If your action has manage_relationship, AshPhoenix automatically infers nested forms:

# In your resource:
create :create do
  accept [:name]
  argument :locations, {:array, :map}
  change manage_relationship(:locations, type: :create)
end

# In your template:
<.simple_form for={@form} phx-change="validate" phx-submit="submit">
  <.input field={@form[:name]} />

  <.inputs_for :let={location} field={@form[:locations]}>
    <.input field={location[:name]} />
  </.inputs_for>
</.simple_form>

Adding and Removing Nested Forms

To add a nested form with a button:

<.button type="button" phx-click="add-form" phx-value-path={@form.name <> "[locations]"}>
  <.icon name="hero-plus" />
</.button>

In your LiveView:

def handle_event("add-form", %{"path" => path}, socket) do
  form = AshPhoenix.Form.add_form(socket.assigns.form, path)
  {:noreply, assign(socket, :form, form)}
end

To remove a nested form:

<.button type="button" phx-click="remove-form" phx-value-path={location.name}>
  <.icon name="hero-x-mark" />
</.button>
def handle_event("remove-form", %{"path" => path}, socket) do
  form = AshPhoenix.Form.remove_form(socket.assigns.form, path)
  {:noreply, assign(socket, :form, form)}
end

Union Forms

AshPhoenix supports forms for union types, allowing different inputs based on the selected type.
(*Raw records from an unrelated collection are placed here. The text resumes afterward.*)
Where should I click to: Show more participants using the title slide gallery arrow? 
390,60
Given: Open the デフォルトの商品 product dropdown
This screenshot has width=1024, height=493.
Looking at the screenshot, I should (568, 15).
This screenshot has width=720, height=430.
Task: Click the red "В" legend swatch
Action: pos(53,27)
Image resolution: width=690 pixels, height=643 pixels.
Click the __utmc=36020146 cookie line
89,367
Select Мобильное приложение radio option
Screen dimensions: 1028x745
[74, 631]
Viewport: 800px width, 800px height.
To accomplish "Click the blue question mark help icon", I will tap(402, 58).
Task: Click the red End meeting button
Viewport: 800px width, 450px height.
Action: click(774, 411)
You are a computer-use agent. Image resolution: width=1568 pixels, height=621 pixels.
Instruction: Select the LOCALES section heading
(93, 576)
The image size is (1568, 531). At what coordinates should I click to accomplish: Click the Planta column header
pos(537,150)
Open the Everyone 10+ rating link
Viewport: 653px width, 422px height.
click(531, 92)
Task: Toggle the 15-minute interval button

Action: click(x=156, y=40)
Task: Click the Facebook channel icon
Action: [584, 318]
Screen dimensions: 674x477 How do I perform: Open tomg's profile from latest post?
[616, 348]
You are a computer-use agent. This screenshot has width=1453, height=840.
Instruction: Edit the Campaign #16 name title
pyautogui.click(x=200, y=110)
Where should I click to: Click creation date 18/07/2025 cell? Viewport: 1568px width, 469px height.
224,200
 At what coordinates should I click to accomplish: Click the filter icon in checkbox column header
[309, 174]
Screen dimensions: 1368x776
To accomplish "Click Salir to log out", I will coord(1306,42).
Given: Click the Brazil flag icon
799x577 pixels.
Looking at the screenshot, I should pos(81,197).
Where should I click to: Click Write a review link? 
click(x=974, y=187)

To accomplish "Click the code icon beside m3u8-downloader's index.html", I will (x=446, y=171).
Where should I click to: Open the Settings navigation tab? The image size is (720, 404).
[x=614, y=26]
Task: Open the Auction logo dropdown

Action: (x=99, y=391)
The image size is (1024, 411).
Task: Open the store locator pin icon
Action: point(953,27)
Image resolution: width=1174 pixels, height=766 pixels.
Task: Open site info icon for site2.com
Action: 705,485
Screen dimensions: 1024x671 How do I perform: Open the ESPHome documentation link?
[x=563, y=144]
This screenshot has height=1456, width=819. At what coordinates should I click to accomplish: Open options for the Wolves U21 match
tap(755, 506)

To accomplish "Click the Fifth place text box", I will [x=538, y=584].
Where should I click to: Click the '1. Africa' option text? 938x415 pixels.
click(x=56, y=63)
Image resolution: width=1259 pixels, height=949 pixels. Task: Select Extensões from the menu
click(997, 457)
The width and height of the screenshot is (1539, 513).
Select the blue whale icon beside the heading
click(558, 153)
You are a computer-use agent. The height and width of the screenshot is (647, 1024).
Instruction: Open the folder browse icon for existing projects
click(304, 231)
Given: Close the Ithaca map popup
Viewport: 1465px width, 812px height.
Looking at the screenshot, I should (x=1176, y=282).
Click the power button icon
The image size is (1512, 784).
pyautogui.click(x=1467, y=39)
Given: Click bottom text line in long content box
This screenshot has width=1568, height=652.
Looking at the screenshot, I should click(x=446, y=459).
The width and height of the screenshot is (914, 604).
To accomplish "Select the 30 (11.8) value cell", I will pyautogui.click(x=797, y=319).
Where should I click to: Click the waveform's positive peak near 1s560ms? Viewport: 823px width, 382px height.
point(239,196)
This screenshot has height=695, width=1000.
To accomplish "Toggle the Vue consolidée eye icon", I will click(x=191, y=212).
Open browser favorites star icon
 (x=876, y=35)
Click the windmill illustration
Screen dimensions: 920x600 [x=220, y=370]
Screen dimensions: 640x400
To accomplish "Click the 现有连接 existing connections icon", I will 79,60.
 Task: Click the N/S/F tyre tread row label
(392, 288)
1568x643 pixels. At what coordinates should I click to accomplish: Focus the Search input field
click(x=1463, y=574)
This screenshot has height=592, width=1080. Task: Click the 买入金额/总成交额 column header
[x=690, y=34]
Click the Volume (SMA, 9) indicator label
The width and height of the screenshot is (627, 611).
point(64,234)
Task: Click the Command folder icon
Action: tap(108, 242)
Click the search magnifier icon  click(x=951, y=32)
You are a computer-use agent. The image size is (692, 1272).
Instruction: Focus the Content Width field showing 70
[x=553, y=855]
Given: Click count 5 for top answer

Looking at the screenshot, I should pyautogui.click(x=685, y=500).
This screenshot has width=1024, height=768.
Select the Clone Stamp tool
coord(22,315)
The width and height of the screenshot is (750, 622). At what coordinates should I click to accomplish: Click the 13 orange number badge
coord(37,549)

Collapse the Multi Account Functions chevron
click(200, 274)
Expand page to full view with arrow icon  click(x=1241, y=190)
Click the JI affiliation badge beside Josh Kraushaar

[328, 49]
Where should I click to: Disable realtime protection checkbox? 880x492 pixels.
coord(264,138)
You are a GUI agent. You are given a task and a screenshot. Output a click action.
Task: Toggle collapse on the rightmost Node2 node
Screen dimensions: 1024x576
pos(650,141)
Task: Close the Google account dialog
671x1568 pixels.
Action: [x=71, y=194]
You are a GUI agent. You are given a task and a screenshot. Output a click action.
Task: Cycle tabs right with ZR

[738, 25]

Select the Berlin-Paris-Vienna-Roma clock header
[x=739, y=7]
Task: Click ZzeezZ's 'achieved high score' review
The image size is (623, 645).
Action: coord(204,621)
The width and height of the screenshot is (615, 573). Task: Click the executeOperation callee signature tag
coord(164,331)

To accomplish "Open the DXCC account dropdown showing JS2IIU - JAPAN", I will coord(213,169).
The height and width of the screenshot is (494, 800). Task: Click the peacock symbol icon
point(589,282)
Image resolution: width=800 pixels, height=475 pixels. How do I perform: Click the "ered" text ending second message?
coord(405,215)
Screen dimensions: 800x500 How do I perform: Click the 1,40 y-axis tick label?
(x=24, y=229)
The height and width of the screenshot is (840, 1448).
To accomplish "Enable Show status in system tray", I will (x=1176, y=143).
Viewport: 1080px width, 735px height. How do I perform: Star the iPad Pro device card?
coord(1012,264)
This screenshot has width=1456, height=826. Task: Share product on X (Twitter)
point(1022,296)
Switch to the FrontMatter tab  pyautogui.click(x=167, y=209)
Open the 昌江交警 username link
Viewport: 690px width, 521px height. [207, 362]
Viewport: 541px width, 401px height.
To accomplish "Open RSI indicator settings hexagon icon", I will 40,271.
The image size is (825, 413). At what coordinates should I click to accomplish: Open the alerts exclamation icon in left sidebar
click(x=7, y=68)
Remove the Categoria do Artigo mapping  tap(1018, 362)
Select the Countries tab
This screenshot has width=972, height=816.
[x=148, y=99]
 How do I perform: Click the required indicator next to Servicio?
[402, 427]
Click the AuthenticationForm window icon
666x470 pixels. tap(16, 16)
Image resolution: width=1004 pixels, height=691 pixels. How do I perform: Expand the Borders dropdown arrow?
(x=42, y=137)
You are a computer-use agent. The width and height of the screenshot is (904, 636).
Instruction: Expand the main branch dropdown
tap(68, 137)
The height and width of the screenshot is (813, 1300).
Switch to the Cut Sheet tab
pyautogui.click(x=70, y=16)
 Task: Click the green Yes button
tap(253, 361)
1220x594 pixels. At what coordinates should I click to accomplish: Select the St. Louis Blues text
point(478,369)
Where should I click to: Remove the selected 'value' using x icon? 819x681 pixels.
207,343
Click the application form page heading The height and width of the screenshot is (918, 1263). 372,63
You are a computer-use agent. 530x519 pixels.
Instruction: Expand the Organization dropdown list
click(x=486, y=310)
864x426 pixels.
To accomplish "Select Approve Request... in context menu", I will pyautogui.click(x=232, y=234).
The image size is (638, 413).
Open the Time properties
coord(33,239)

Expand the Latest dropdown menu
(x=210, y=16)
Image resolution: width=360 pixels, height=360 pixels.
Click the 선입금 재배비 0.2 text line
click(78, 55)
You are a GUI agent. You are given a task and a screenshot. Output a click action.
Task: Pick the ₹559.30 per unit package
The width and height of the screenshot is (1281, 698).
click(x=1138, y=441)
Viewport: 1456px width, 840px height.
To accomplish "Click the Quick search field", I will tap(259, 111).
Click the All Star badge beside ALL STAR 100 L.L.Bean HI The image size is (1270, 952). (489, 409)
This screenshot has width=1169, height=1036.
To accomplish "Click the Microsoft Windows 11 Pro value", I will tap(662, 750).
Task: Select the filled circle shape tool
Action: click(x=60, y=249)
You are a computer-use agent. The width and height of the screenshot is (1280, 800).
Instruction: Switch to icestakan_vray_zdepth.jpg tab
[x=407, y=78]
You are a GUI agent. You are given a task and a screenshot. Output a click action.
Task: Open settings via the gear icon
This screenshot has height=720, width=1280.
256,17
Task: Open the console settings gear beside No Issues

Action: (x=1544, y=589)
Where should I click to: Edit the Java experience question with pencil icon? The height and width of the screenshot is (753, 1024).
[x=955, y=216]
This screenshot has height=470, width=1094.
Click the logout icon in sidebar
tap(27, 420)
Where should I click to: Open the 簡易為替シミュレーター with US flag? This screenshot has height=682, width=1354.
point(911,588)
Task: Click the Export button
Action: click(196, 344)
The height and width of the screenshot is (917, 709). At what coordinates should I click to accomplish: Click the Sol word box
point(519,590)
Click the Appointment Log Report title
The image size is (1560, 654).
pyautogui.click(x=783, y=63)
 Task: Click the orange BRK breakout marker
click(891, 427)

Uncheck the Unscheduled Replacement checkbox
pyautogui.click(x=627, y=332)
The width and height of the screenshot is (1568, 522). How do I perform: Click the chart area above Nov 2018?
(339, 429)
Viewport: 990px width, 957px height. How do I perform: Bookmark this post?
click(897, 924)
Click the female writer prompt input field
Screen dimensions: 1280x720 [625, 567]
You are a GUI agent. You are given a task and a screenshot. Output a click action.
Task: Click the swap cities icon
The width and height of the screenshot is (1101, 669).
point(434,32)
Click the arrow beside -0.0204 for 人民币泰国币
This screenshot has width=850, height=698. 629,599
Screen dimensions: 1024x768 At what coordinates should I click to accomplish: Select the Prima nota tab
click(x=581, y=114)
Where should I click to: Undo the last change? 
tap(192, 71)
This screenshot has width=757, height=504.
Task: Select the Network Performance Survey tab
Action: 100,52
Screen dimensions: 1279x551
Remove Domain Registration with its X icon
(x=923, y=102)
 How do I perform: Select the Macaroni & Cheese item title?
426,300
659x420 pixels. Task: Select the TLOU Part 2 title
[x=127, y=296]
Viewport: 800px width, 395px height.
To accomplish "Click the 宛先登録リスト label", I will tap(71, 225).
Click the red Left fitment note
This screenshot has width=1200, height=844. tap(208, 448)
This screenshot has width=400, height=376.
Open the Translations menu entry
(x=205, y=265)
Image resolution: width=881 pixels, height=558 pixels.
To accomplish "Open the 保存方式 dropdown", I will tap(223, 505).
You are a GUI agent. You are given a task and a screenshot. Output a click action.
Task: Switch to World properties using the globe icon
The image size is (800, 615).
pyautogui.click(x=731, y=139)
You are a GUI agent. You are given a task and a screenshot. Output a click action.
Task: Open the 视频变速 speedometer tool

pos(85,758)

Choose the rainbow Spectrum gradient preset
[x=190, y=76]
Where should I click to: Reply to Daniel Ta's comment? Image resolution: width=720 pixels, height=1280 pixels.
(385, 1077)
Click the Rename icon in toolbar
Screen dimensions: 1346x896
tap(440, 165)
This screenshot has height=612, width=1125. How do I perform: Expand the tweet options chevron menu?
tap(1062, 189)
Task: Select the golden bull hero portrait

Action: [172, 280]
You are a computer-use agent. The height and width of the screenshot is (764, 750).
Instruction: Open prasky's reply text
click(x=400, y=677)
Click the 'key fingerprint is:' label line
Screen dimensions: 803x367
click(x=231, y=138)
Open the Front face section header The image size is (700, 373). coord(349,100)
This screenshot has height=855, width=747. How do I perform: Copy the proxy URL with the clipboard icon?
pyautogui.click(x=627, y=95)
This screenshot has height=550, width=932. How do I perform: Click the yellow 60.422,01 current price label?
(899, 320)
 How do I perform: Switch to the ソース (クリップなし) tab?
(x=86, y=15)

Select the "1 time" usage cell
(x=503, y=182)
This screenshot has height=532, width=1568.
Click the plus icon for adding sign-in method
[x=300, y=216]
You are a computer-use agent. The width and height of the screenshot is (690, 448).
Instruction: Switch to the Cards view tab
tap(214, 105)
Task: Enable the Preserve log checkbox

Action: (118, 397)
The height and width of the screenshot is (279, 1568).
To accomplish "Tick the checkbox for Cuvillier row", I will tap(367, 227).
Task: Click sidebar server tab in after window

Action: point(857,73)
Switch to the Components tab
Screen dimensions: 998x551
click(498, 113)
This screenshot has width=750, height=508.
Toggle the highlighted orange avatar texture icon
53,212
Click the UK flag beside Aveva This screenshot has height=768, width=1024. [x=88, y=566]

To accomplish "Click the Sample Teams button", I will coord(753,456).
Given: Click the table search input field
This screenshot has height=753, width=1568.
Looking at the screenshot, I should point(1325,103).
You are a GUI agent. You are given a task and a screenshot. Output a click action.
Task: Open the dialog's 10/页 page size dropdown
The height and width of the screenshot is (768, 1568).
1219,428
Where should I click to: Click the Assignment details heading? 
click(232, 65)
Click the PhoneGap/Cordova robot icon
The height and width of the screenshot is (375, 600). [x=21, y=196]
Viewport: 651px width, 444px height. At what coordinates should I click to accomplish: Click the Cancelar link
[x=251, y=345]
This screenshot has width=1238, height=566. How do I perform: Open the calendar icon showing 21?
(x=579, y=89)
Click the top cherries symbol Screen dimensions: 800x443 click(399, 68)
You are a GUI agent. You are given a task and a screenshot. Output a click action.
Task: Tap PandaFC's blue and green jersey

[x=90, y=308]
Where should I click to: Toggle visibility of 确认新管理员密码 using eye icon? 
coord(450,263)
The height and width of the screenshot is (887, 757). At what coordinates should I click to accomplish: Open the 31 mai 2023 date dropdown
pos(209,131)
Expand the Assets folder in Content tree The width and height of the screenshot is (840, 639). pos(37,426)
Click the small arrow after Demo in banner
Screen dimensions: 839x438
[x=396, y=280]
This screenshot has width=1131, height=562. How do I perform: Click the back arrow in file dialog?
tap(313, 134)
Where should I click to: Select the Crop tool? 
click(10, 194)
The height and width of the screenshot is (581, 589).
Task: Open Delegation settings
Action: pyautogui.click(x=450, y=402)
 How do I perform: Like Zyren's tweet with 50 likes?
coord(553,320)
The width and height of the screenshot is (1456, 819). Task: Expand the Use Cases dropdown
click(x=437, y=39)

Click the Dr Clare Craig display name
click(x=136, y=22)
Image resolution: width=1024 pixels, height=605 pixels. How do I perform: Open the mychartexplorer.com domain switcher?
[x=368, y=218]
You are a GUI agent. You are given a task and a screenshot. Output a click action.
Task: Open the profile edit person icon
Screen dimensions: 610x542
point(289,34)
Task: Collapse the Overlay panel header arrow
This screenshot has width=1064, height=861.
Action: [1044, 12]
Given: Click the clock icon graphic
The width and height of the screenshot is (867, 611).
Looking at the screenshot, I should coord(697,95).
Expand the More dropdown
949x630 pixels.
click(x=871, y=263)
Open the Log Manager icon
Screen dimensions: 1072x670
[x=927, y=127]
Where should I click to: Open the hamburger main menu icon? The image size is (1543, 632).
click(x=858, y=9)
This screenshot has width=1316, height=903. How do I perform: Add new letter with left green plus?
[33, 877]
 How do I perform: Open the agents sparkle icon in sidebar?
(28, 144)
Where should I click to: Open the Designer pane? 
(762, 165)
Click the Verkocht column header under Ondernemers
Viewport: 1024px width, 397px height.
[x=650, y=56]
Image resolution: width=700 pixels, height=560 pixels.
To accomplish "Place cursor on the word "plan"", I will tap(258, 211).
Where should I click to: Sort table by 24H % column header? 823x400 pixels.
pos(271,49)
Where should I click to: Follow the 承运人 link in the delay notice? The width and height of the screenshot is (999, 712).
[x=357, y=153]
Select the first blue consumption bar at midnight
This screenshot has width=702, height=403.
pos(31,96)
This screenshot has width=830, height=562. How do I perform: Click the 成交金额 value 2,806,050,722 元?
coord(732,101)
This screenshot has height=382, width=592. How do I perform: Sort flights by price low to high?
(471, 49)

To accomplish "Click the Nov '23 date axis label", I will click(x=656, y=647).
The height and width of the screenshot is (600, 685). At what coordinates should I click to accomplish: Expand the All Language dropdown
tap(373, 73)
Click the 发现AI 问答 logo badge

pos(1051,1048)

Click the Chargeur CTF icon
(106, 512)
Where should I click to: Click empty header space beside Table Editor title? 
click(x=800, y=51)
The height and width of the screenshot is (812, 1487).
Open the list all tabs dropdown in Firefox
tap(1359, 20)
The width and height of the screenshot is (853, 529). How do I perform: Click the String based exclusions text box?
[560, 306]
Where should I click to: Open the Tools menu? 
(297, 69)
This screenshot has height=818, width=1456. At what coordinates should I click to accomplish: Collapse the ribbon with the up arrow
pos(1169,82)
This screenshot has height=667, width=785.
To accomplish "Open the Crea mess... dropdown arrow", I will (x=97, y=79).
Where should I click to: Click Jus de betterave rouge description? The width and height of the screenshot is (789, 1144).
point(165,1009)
<.inputs_for :let={fc} field={@form[:content]}>
  <.input
    field={fc[:_union_type]}
    phx-change="type-changed"
    type="select"
    options={[Normal: "normal", Special: "special"]}
  />

  <%= case fc.params["_union_type"] do %>
    <% "normal" -> %>
      <.input type="text" field={fc[:body]} />
    <% "special" -> %>
      <.input type="text" field={fc[:text]} />
  <% end %>
</.inputs_for>

In your LiveView:

def handle_event("type-changed", %{"_target" => path} = params, socket) do
  new_type = get_in(params, path)
  path = :lists.droplast(path)

  form =
    socket.assigns.form
    |> AshPhoenix.Form.remove_form(path)
    |> AshPhoenix.Form.add_form(path, params: %{"_union_type" => new_type})

  {:noreply, assign(socket, :form, form)}
end

Error Handling

AshPhoenix provides helpful error handling mechanisms:

# In your LiveView
def handle_event("submit", %{"form" => params}, socket) do
  case AshPhoenix.Form.submit(socket.assigns.form, params: params) do
    {:ok, post} ->
      # Success path
      {:noreply, success_path(socket, post)}

    {:error, form} ->
      # Show validation errors
      {:noreply, assign(socket, form: form)}
  end
end

Debugging Form Submission

Errors on forms are only shown when they implement the AshPhoenix.FormData.Error protocol and have a field or fields set. Most Phoenix applications are set up to show errors for <.inputs. This can some times lead to errors happening in the action that are not displayed because they don't implement the protocol, have field/fields, or for a field that is not shown in the form.

To debug these situations, you can use AshPhoenix.Form.raw_errors(form, for_path: :all) on a failed form submission to see what is going wrong, and potentially add custom error handling, or resolve whatever error is occurring. If the action has errors that can go wrong that aren't tied to fields, you will need to detect those error scenarios and display that with some other UI, like a flash message or a notice at the top/bottom of the form, etc.

If you want to see what errors the form will see (that implement the protocl and have fields) use AshPhoenix.Form.errors(form, for_path: :all).

Best Practices

  1. Let the Resource guide the UI: Your Ash resource configuration determines a lot about how forms and inputs will work. Well-defined resources with appropriate validations and changes make AshPhoenix more effective.

  2. Leverage code interfaces: Define code interfaces on your domains for a clean and consistent API to call your resource actions.

  3. Update resources before editing: When building forms for updating resources, load the resource with all required relationships using Ash.load!/2 before creating the form.